Quigley v. Jones

Marshall, Presiding Justice.

This case, Quigley v. Jones, 174 Ga. App. 787 (332 SE2d 7) (1985), is here on certiorari.

In this case, Quigley, as seller, is suing Jones, as purchaser, for breach of a real estate sales contract. It has long been the rule that the measure of damages for breach of a contract to sell land is the difference between the contract price and the fair market value of the land at the time of the breach. King v. Brice, 145 Ga. 65 (3) (88 SE 960) (1916); Brooks v. Miller, 103 Ga. 712 (3) (30 SE 630) (1898); Hood v. Hallman, 143 Ga. App. 507 (3) (239 SE2d 194) (1977); City Council of Augusta v. Mertins, 46 Ga. App. 711 (168 SE 924) (1933). The trial court granted a motion in limine filed by Jones, thereby restricting the evidence of damages to the difference between the contract price and fair market value at the time of breach.

On interlocutory appeal, the Court of Appeals affirmed. The Court of Appeals recognized the general rule that, “Damages recoverable for a breach of contract are such as arise naturally and according to the usual course of things from such breach and such as the parties contemplated, when the contract was made, as the probable result of its breach.” OCGA § 13-6-2; Crawford & Assoc, v. Groves-Keen, Inc., 127 Ga. App. 646, 650 (194 SE2d 499) (1972). See also OCGA § 13-6-8. The Court of Appeals also recognized the previously discussed special rule as to damages recoverable for breach of a contract to sell land. The Court of Appeals affirmed the superior court on the basis of a clause in the parties’ contract providing that the contract itself contained the entire agreement of the parties, and “ ‘[n]o representation, promise, or inducement not included in this Contract shall be binding upon any party hereto.’ ” Quigley v. Jones, supra, 174 Ga. App. at p. 787. We affirm the trial court’s ruling, but for a somewhat different reason than the Court of Appeals.

As recognized by the Court of Appeals, the foregoing contractual clause in effect incorporated the parol-evidence rule into the parties’ contract. See OCGA § 13-2-2 (1); Kelson Cos. v. Feingold, 168 Ga. App. 391, 393 (309 SE2d 394) (1983). We do not agree that the parol-*34evidence rule precludes the recovery of direct or consequential damage items not mentioned in the parties’ contract. We do agree, however, that under the rule regarding recovery of damages for breach of a real estate sales contract, there can be no recovery for the damage items sought here in the absence of a clause in the parties’ contract expressly authorizing such recovery.1

Judgment affirmed.

All the Justices concur, except Hill, C. J., Smith and Bell, JJ., who dissent.

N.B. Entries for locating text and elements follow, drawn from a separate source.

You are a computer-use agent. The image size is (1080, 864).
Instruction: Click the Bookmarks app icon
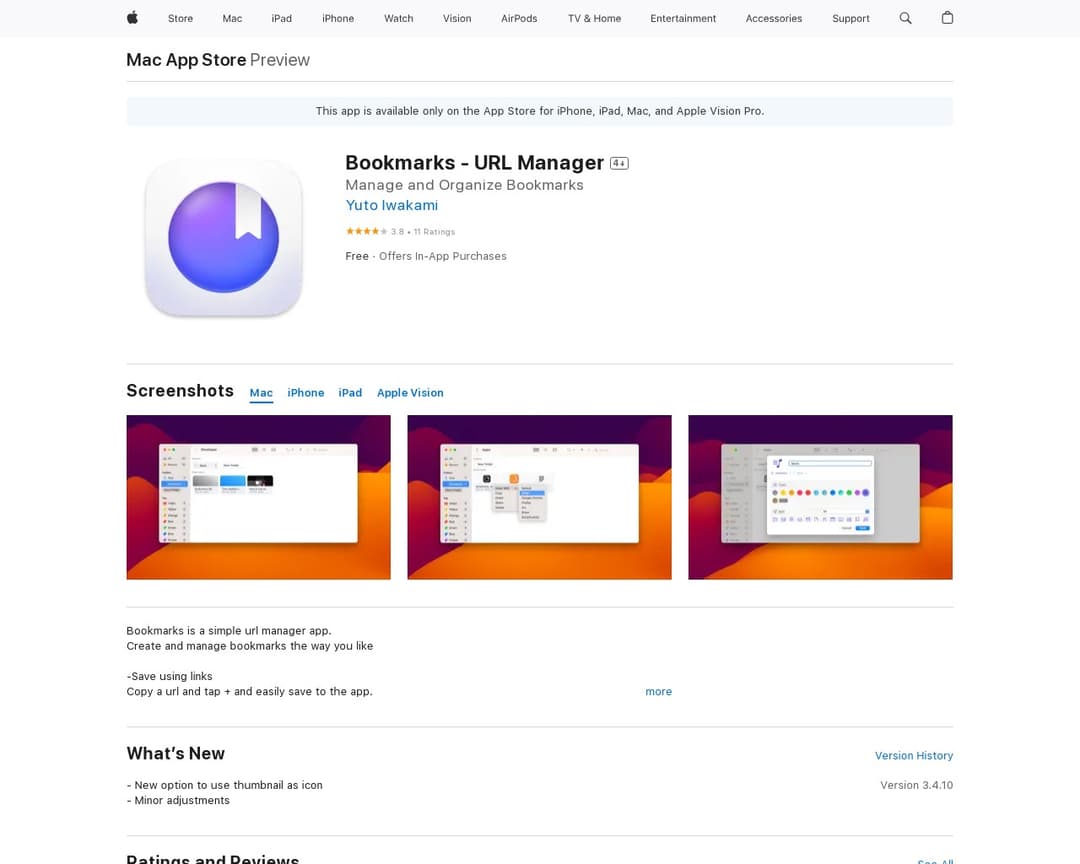(x=223, y=238)
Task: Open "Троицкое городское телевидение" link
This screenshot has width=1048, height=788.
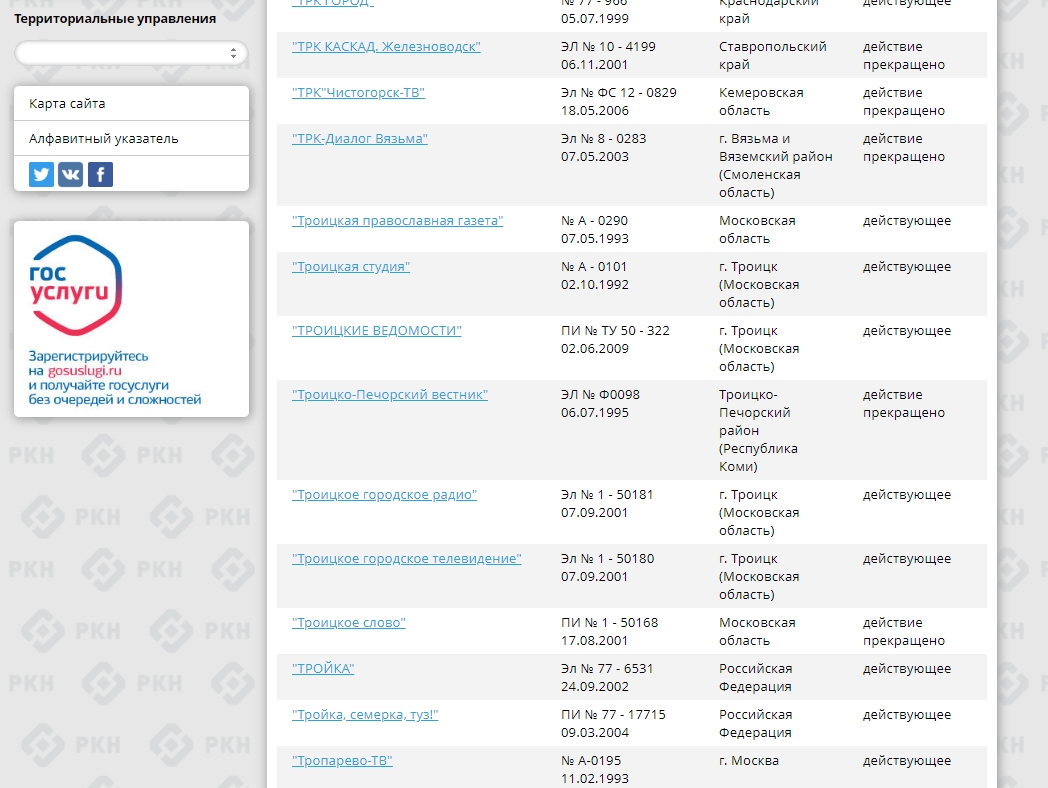Action: [x=406, y=559]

The contract here contained the following language: “Purchaser agrees that, in the event the sale is not closed because of purchaser’s inability, failure or refusal to perform any of purchaser’s covenants herein, the earnest money [$6,000] is to be applied by seller to seller’s damages, but receipt of such money by seller shall not prejudice or eliminate seller’s right to obtain specific performance and/or recover additional damages under this contract.”

We interpret this to mean that should seller be entitled to damages, as measured by the difference in contract price and fair market value at the time of breach, the earnest money shall be applied to those damages. Nor does the receipt of earnest money preclude recovery of additional damages. But this language does not take the next step and expressly authorize recovery of additional damages such as are sought in this case.